If you are tired of politics as usual, former Maine Gov. Angus King would like for you to try something different: Unity.

King, always the independent, is helping to spearhead a national movement to push politics away from the fringes and back to the center where, evidence indicates, most Americans live.

Two weeks ago, the cover story on our Sunday Perspective section described a large and broad majority of Americans living between the distant poles of liberalism and conservatism. Terming this group the “Levelheads,” the author described a majority group bound by a handful of common desires: that government should be effective, efficient, avoid moralizing and stay out of their private lives.

They are not particularly interested in following the ups and downs of political polls or in the strategy of winning elections. They have lives, they work, they pay taxes and raise children.

The author concluded that if, somehow, they could be united behind a common banner, they would be a potent political force in this country.

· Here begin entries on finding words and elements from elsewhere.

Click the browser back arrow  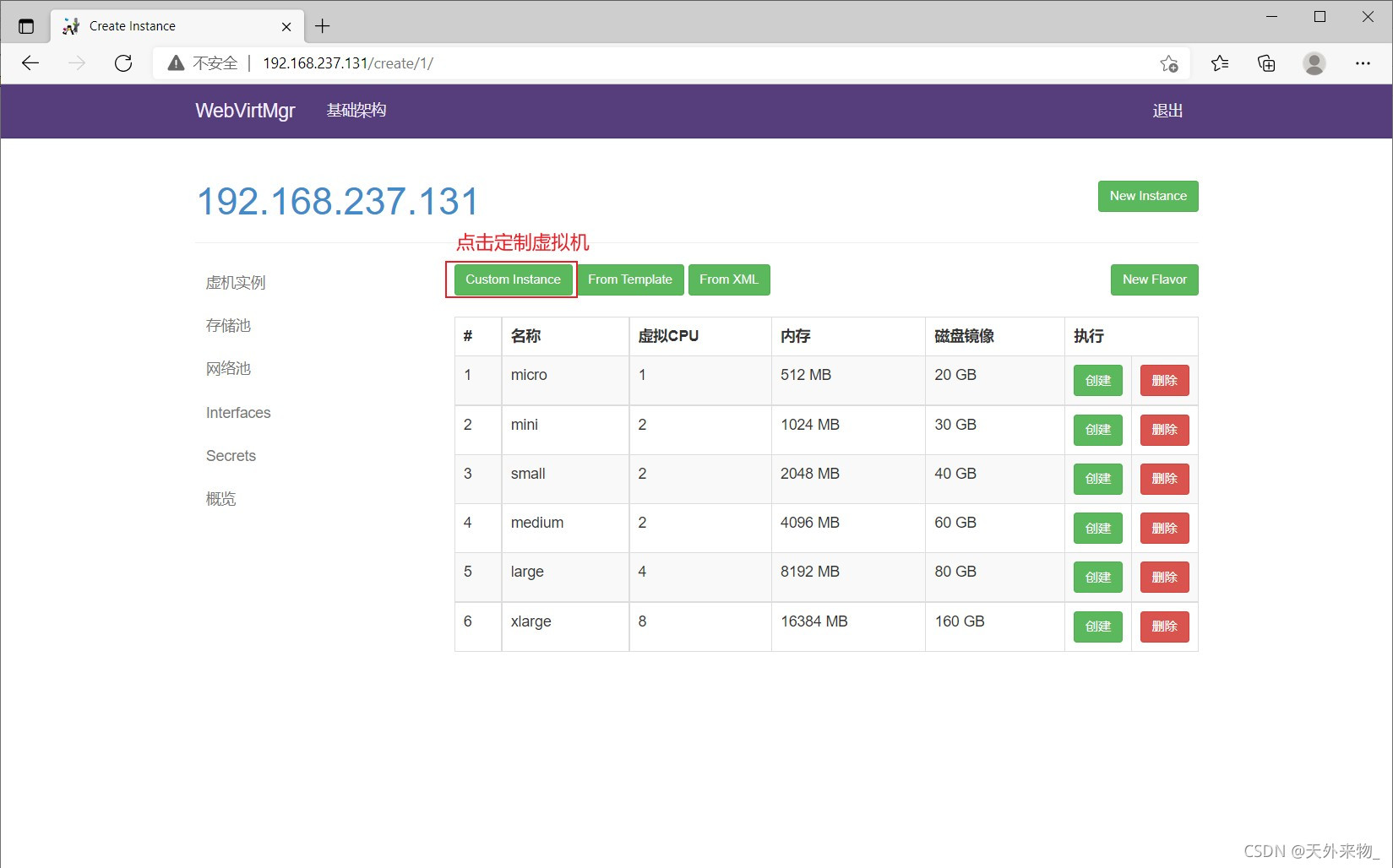click(30, 63)
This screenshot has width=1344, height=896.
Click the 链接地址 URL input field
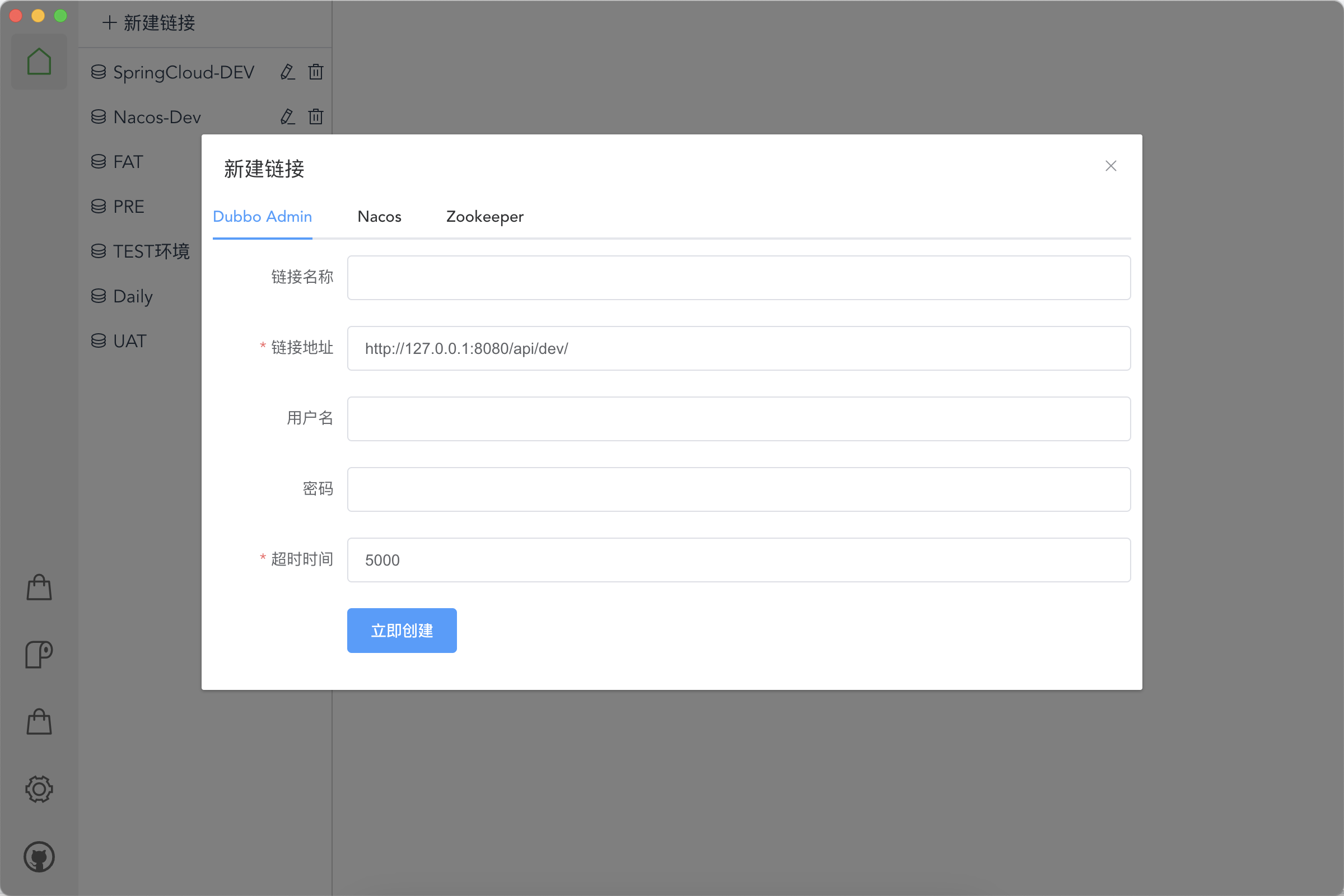(738, 348)
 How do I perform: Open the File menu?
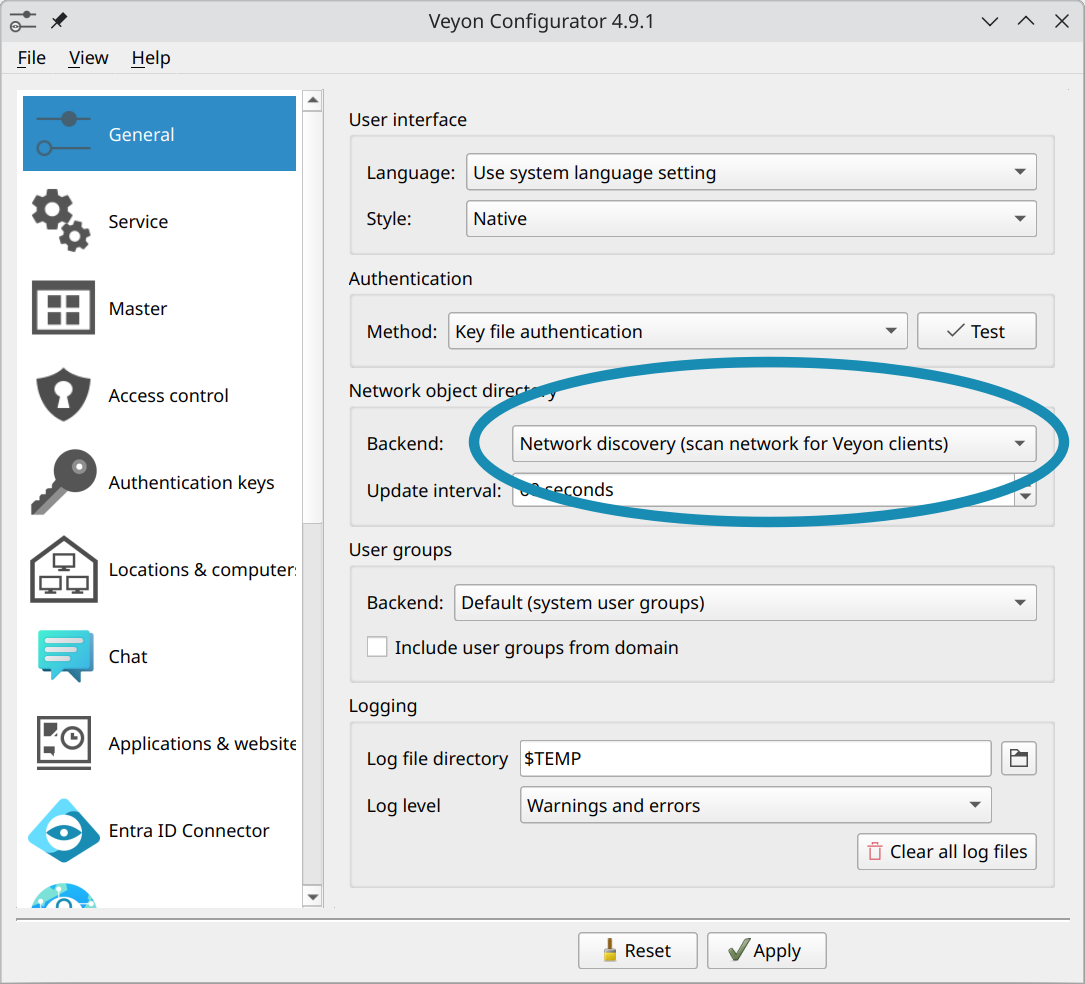coord(32,58)
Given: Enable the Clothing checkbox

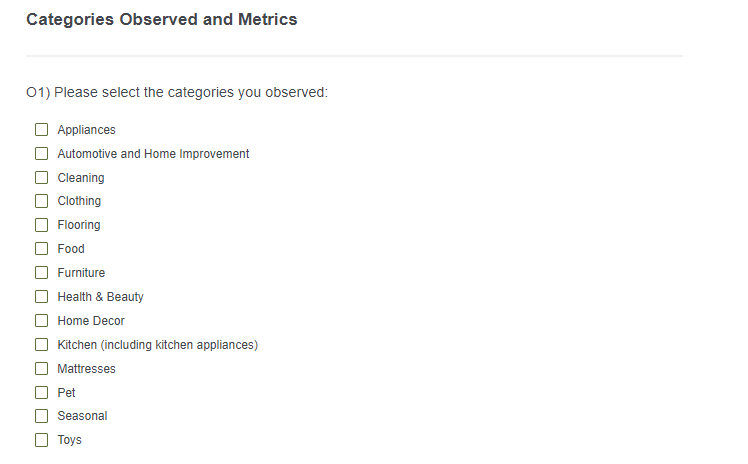Looking at the screenshot, I should (42, 201).
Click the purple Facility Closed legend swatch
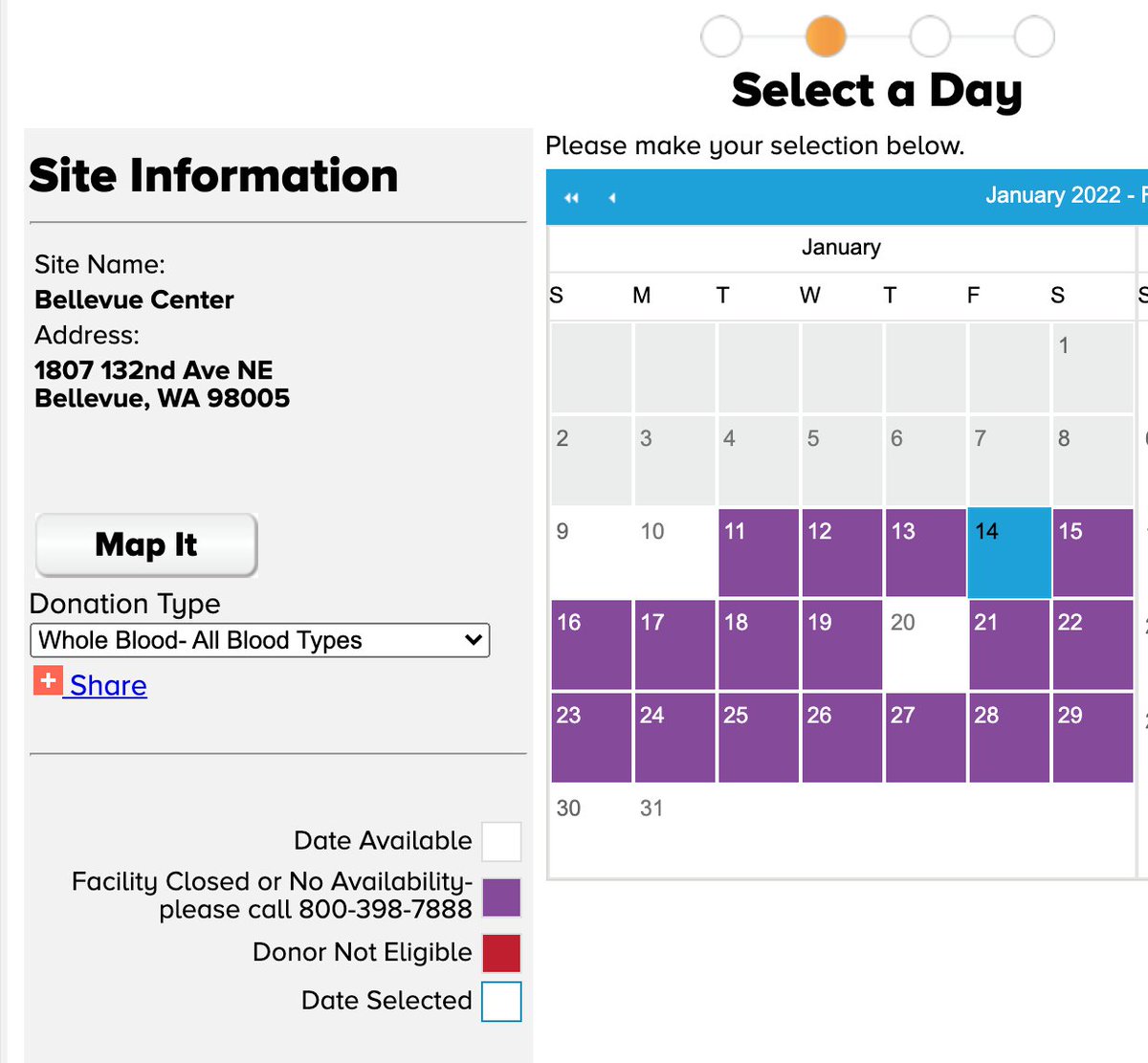 pyautogui.click(x=501, y=897)
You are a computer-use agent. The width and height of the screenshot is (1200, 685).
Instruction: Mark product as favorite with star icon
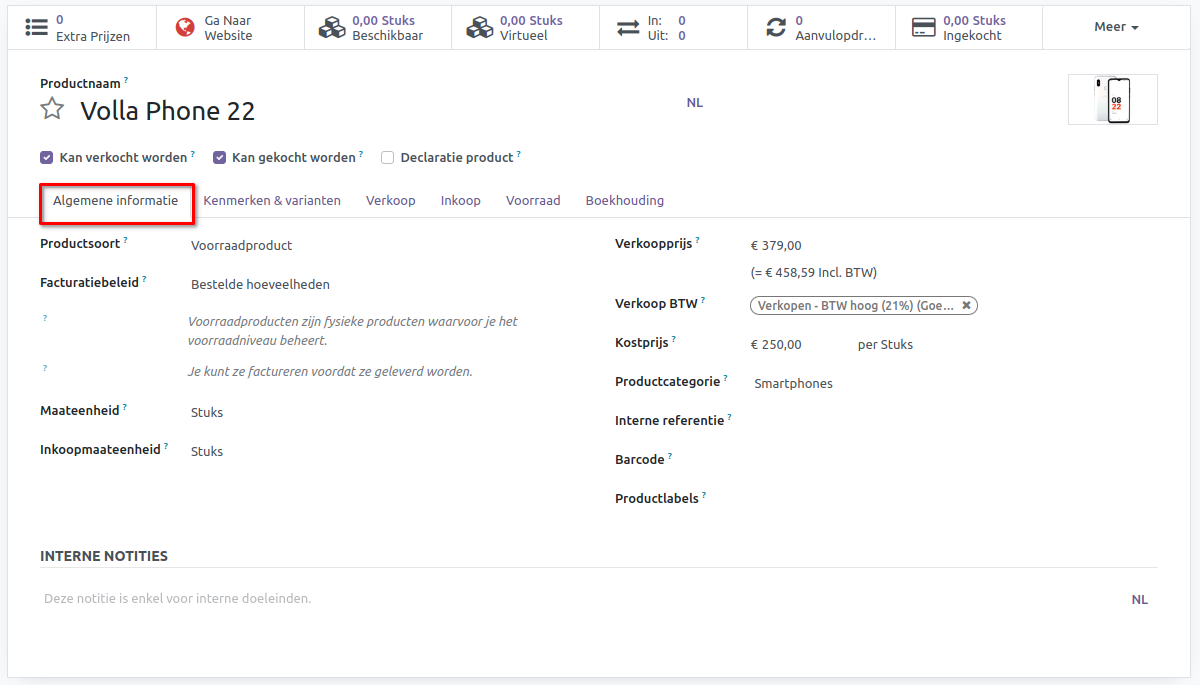52,109
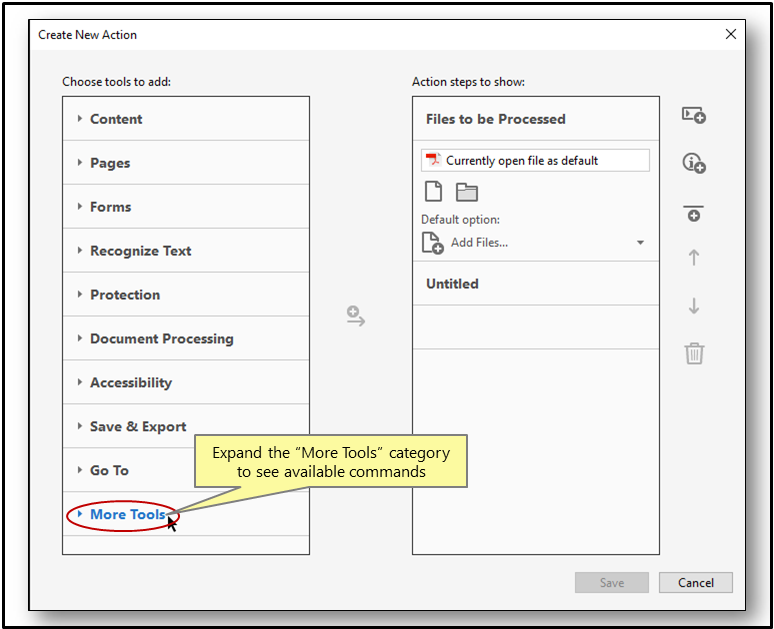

However, as we have seen again in recent days, our political agenda is driven from the extremes. The goal today is to whip up the political base and then try to attract as many votes as possible from the middle.

Why else would a proposed constitutional amendment to ban gay marriage be back before Congress? We’ve been over this ground several times in recent years, and nobody thinks the issue has a ghost of a chance in Congress.

It’s an election year, of course.

Now, however, important issues such as unprecedented government deficits and the war in Iraq will take a backseat to this pointless, annual charade.

King last week proposed a new way, a political movement that would start by capturing the middle and moving outward.

It’s called Unity08, and the group promises to hold an online convention in 2008 to nominate a Unity Ticket for a president and vice president drawn from opposite parties. Then it hopes to put that ticket on the ballots in all 50 states.

According to Unity 08, “America may never have faced so many issues crucial to its security and welfare at the same time: worldwide terrorism, dependence on foreign oil, global climate change, the economic rise of India and China, a soaring national debt, the need for affordable health care, a crisis in education and more.”

If Unity08 can get itself off the ground, Americans who have lost faith in both Republicans and Democrats – and there are millions of them – may have an alternative in 2008.